We don’t have to tell Politics and Prose customers that politics touches everything, but I previously knew little about the culture wars raging between museums and various nations. Now we have several books on this issue. Loot (Times Books, $30), by Sharon Waxman, is an entertaining account of tensions between the old imperial nations and the countries that were once “looted” for their treasures. Meet Zahi Hawass, the flamboyant secretary-general of the Supreme Council of Antiquities in Egypt, who’s at war with the Louvre to recover treasures Napoleon carried home with him more than two centuries ago. It’s a new headache for Western museum directors, like Alain Pasquier, chief conservator of Greco-Roman antiquities at the Louvre. But it’s not just Europe under pressure; Turkey is trying to repatriate tombs and precious objects sold to the Met relatively recently.

Loot: The Battle over the Stolen Treasures of the Ancient World By Sharon Waxman Cover Image
$26.00
ISBN: 9780805090888
Availability: Not On Our Shelves—Ships in 1-5 Days
(This book cannot be returned.)
Published: Times Books - September 1st, 2009

Old Masters, New World: America's Raid on Europe's Great Pictures - Cynthia Saltzman

Is there a difference between grabbing “the loot” as part of an imperial expedition and buying it in great quantities as the Americans did? The subtitle of Cynthia Saltzman’s Old Masters, New World (Viking, $27.95) is America’s Raid on Europe’s Great Pictures. Saltzman describes how the nouveau riche Americans (and they were very rich, many from extractive industries in the U.S.) sought out paintings in England, France, and Italy to add to their collections. “The legacy of America’s Gilded Age buying binge stretches across the country…but the beauty of the museum galleries reveals little of the rough and tumble involved in the …pursuit of pictures.” Henry Clay Frick, of course, Mrs. Gardner of Boston, the Havemeyers, whose collection adorns the Metropolitan, and J. Pierpont Morgan, with even more money, were bidding up the prices of the old masters and carting them off to the New World.
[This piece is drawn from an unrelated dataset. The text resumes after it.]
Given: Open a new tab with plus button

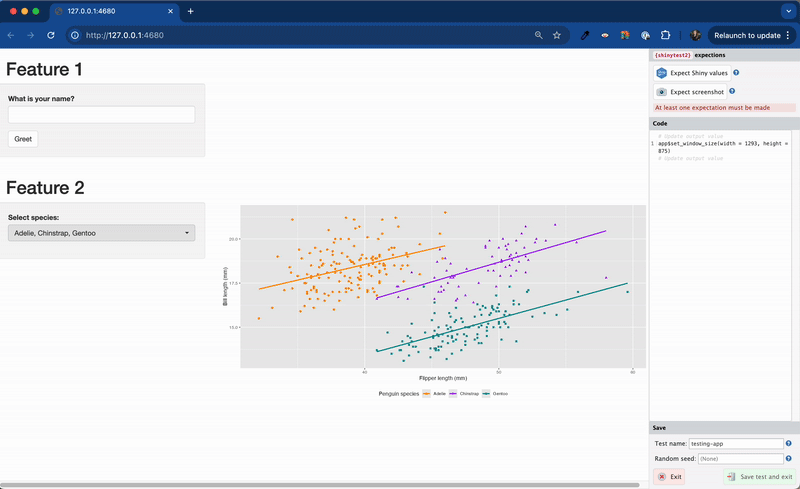Looking at the screenshot, I should [190, 11].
This sparkling book is a must for all American museum-lovers.

Old Masters, New World: America's Raid on Europe's Great Pictures By Cynthia Saltzman Cover Image
$18.00
ISBN: 9780143115311
Availability: Special Order—Subject to Availability
Published: Penguin Books - July 28th, 2009

Seven Days in the Art World - Sarah Thornton

Sarah Thornton, a contributor to The New Yorker, spent Seven Days In The Art World (W.W. Norton, $24.95), attending an auction at Christie’s, touring an art fair in Basel, and observing the Artforum International Manhattan offices, among other things. On her tour she discovers that all the players in today’s art world are afflicted with status anxiety, but they’re also heavily laden with cash.  In 2007 Christie’s sold 793 works of art for over $1 million each. More people than ever are buying contemporary art, the future value of which is highly in doubt. One gallerist reflects that, “The newness of now, which is quite obsessive, is actually a reflection of the consumerism that you see in the whole culture.”  Another suggests that “the boundary between art and entertainment is slowly vanishing.  In backstage politicking dealers anxiously wait for not the best price, but the most prestigious buyer.”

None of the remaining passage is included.